I share how this week’s training left me questioning myself. During a workout of 600-meter repeats, I found myself constantly fighting the pace. I knew I was capable of running it, but instead of settling into a rhythm, I kept starting too slow, speeding up, and feeling like every repetition was the first time I’d ever run that pace. The frustration wasn’t because I couldn’t do it—it was because I thought it should feel easier by now.
That experience made me realize how often we confuse discomfort with failure.
We tend to believe that once we’ve reached a new level, it should always feel natural. But growth rarely works that way. Sometimes our bodies have adapted before our minds have. Sometimes our fitness is ahead of our confidence, and we mistake unfamiliarity for regression.

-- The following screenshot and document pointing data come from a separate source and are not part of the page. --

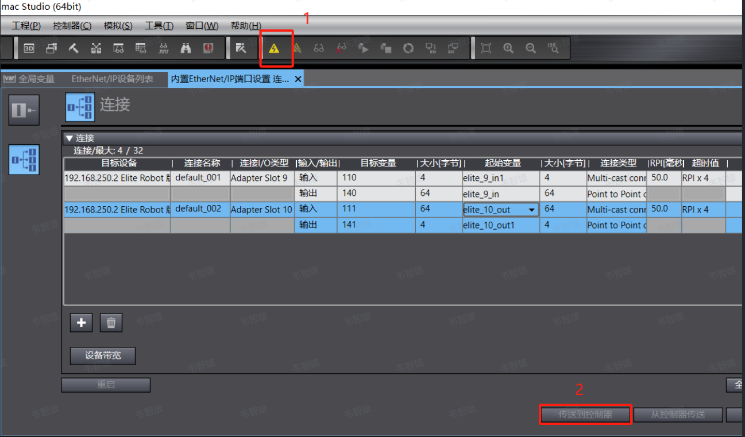Screen dimensions: 745x437
Task: Click the red troubleshooting alert icon
Action: 208,49
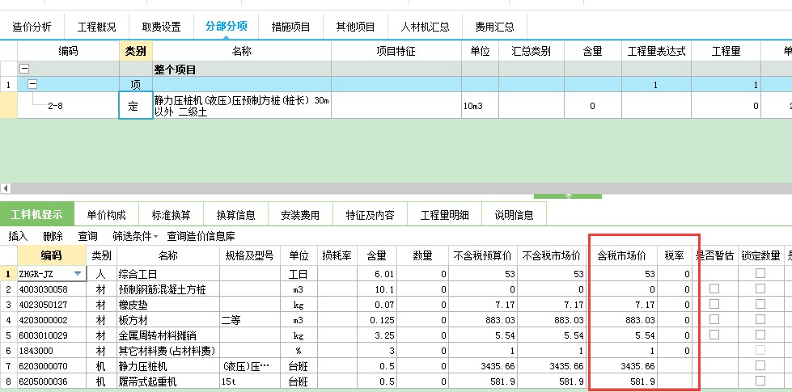Open the 筛选条件 dropdown
This screenshot has height=392, width=792.
tap(136, 236)
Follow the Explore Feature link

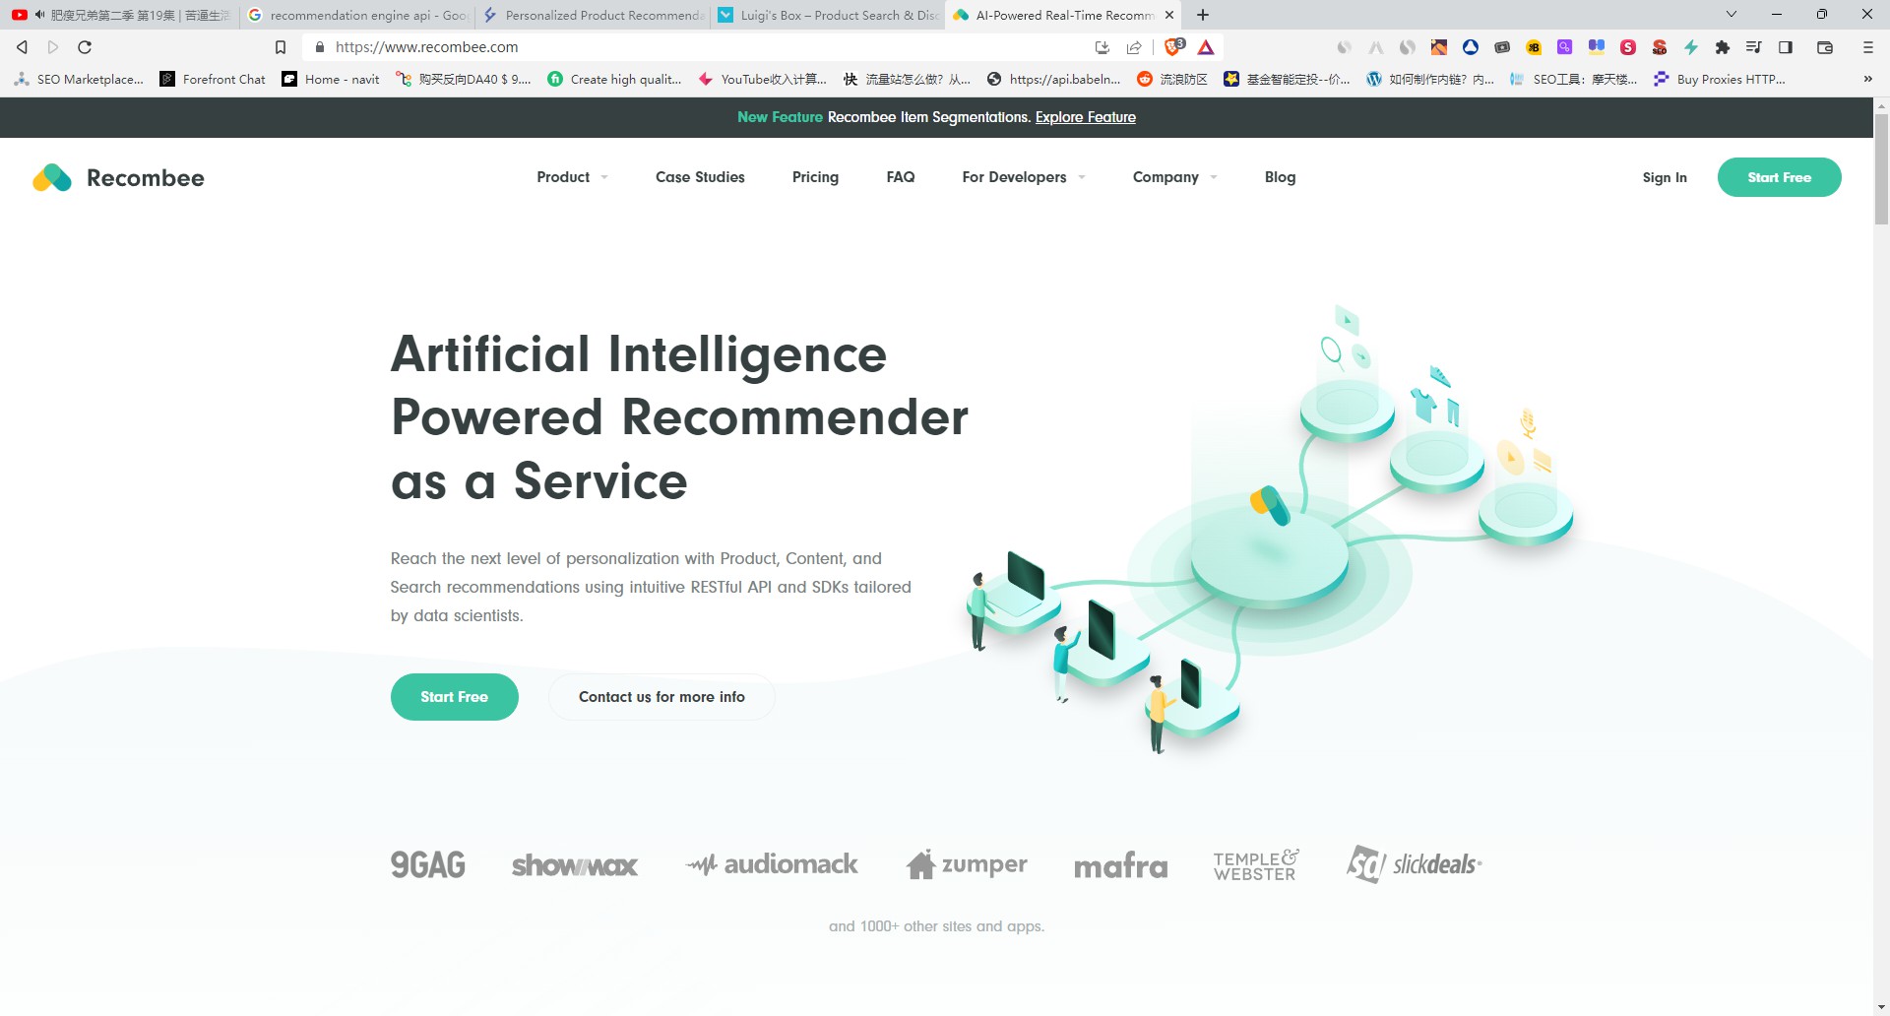[1085, 117]

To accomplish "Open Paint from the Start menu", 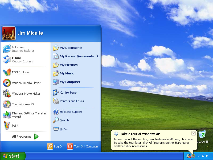I will (15, 126).

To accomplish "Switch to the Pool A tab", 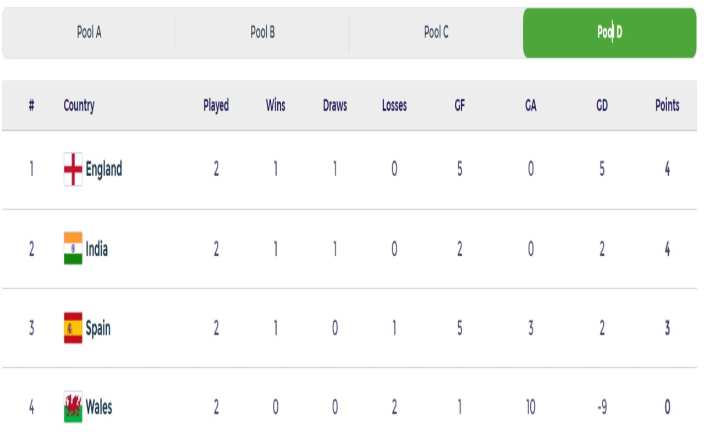I will click(89, 32).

I also talk about feeling flat since my recent 5K race. Not injured. Not exhausted. Just missing that spark. It’s easy to compare today’s feelings with how fresh I felt a month ago and convince myself that something is wrong. But my coach reminded me that we’re not trying to peak right now. The purpose of training isn’t to feel amazing every day—it’s to build toward something bigger. Carrying high mileage means I’m supposed to feel a little heavy. That’s part of the process.

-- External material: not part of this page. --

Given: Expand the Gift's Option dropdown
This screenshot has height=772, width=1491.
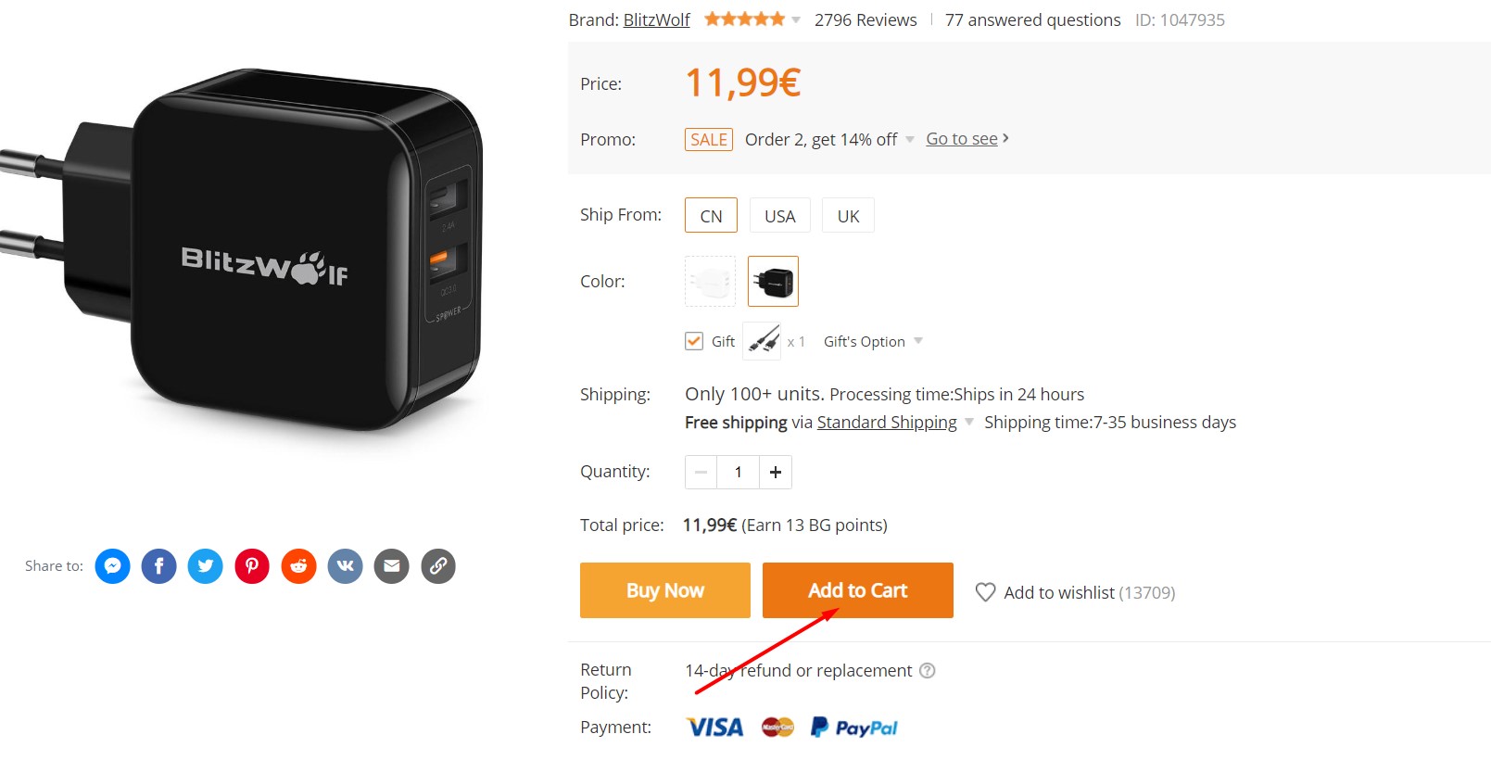Looking at the screenshot, I should coord(873,341).
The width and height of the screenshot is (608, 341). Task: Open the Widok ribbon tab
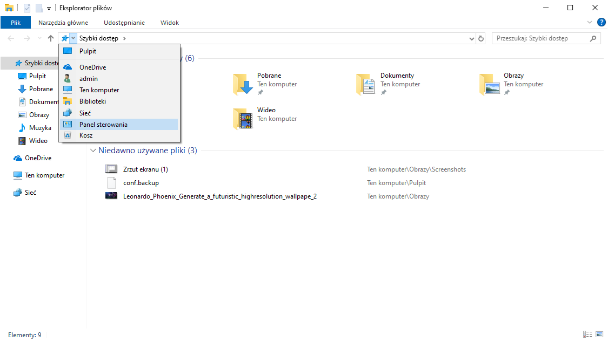pyautogui.click(x=169, y=23)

This led me to reflect on how social media often gives us a distorted picture of progress. We see highlight reels of breakthrough workouts and personal bests, but real improvement is usually much quieter. It’s built through ordinary days stacked together over weeks and months. Most of training isn’t exciting. It’s simply showing up, doing the work, recovering, and repeating.

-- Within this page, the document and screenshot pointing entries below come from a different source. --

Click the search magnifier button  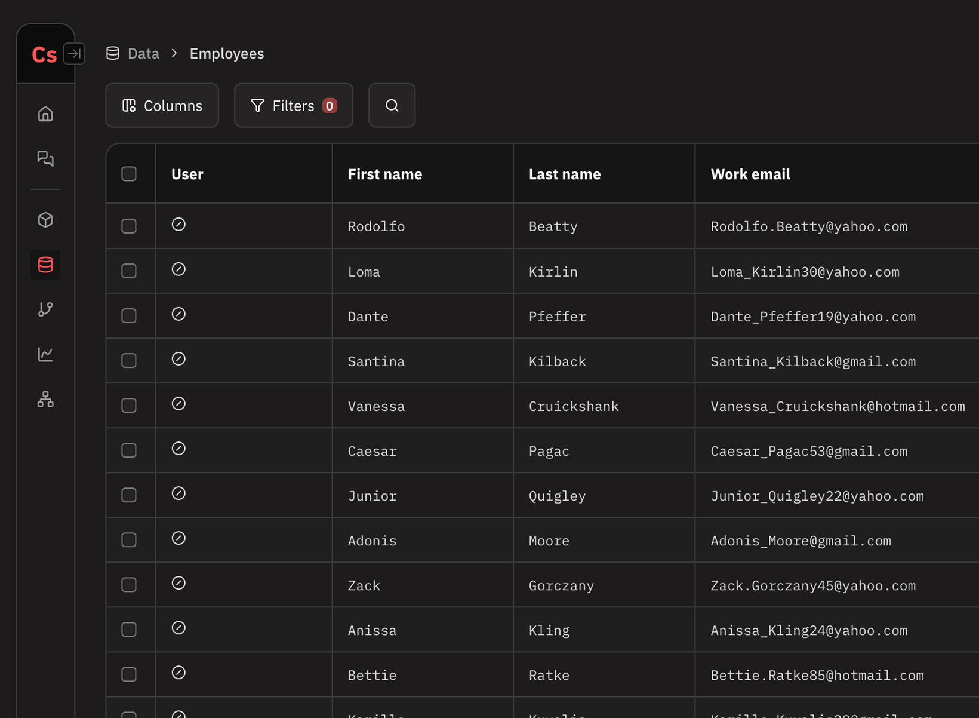coord(392,105)
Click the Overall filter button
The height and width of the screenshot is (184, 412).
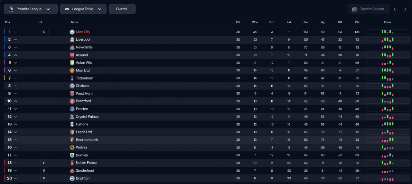tap(122, 9)
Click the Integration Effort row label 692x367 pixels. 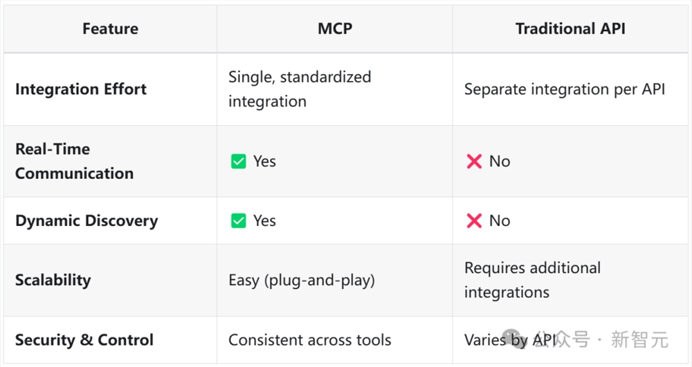(81, 89)
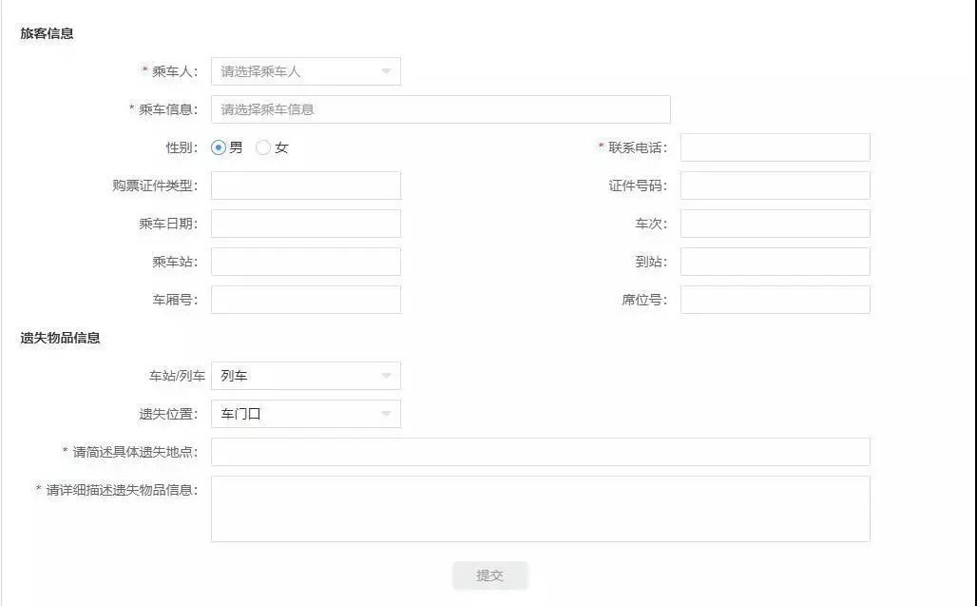977x606 pixels.
Task: Click the 乘车日期 travel date field
Action: tap(304, 224)
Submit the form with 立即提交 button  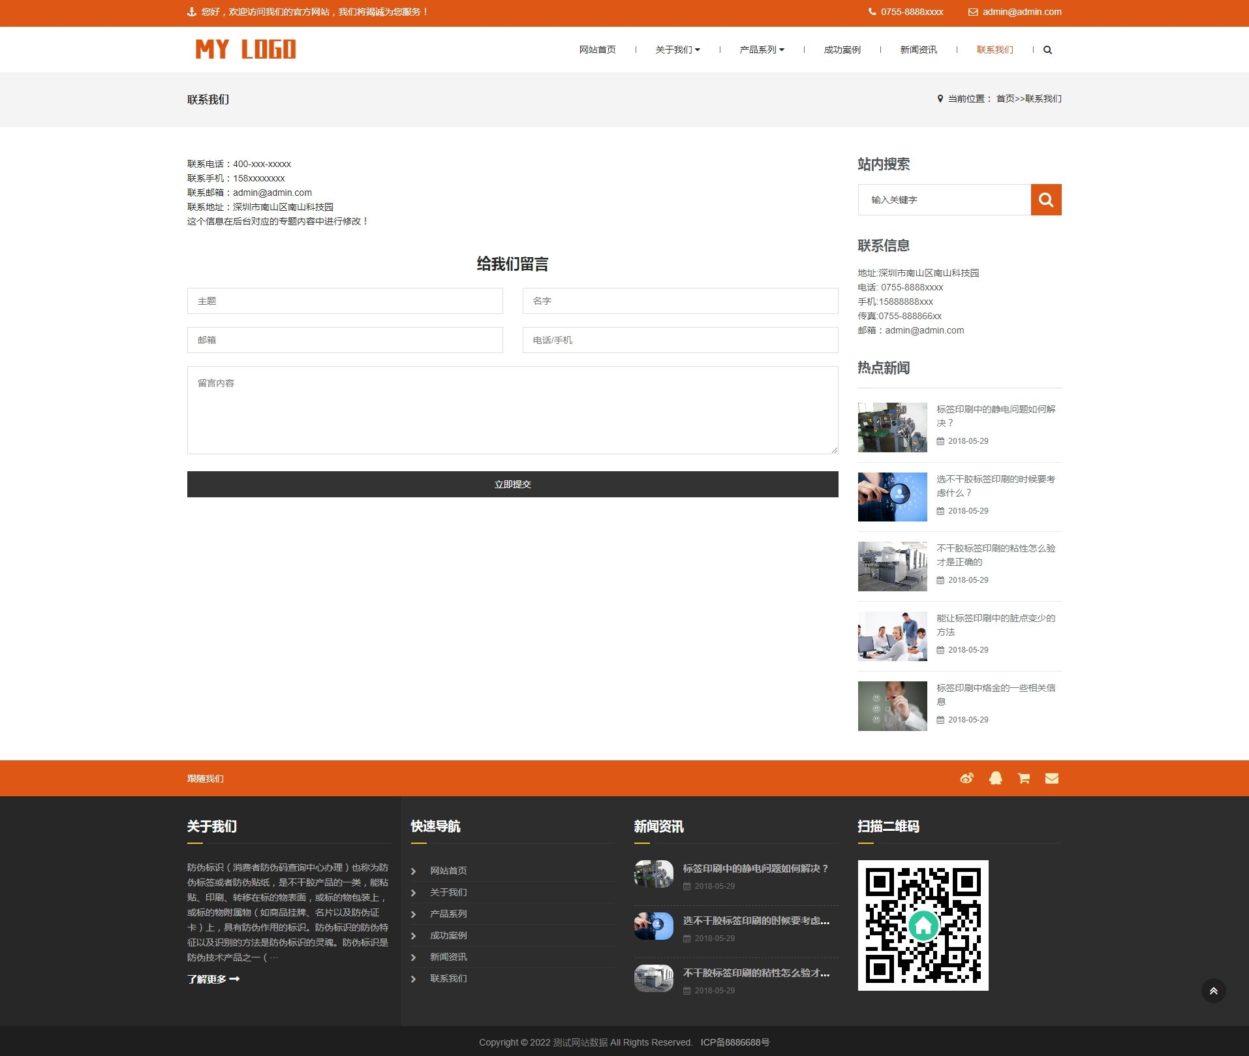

Another lesson from this week was recognizing my tendency to overanalyze every workout. Looking at splits, pace, and every detail can become another form of anxiety rather than a tool for improvement. My coach reminded me that professional athletes don’t spend all day searching for certainty. They trust their training, live their lives, and return the next day ready to work again. That’s the mindset I’m striving for—not obsession, but commitment.
Finally, I encourage listeners to think about this beyond running. Whether you’re building a career, strengthening relationships, improving your health, or chasing a personal dream, meaningful progress often feels slow and ordinary while you’re living it. Confidence doesn’t always come before success. More often, confidence grows by looking back and realizing how many difficult days you kept showing up for.
The episode closes with a simple reminder: don’t confuse unfamiliar with impossible. Sometimes growth feels awkward because you’re living at a level you’ve never lived before. Instead of asking, “Why doesn’t this feel easier?” ask, “What does today require of me?” Trust the pattern, keep showing up, and remember that extraordinary results are almost always built through ordinary, consistent days.